Causal analysis of observational studies requires data that comprise a set of covariates, a treatment assignment indicator and the observed outcomes. However, data confidentiality restrictions or the nature of data collection may distribute these variables across two or more datasets. In the absence of unique identifiers to link records across files, probabilistic record linkage algorithms can be leveraged to merge the datasets. Current applications of record linkage are concerned with estimation of associations between variables that are exclusive to one file and not causal relationships. We propose a Bayesian framework for record linkage and causal inference where one file comprises all the covariate and observed outcome information, and the second file consists of a list of all individuals who receive the active treatment. Under certain ignorability assumptions, the procedure properly propagates the error in the record linkage process, resulting in valid statistical inferences.
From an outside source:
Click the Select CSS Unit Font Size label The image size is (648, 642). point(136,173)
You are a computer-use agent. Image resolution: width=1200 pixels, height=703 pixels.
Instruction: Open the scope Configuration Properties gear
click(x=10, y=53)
To estimate the causal effects, we devise a two-stage procedure. The first stage of the procedure performs Bayesian record linkage to multiply-impute the treatment assignment for all individuals in the first file, while adjustments for covariates’ imbalance and imputation of missing potential outcomes are performed in the second stage. This procedure is used to evaluate the effect of Meals on Wheels services on mortality and healthcare utilization among homebound older adults in Rhode Island. In addition, an interpretable sensitivity analysis is developed to assess potential violations of the ignorability assumptions.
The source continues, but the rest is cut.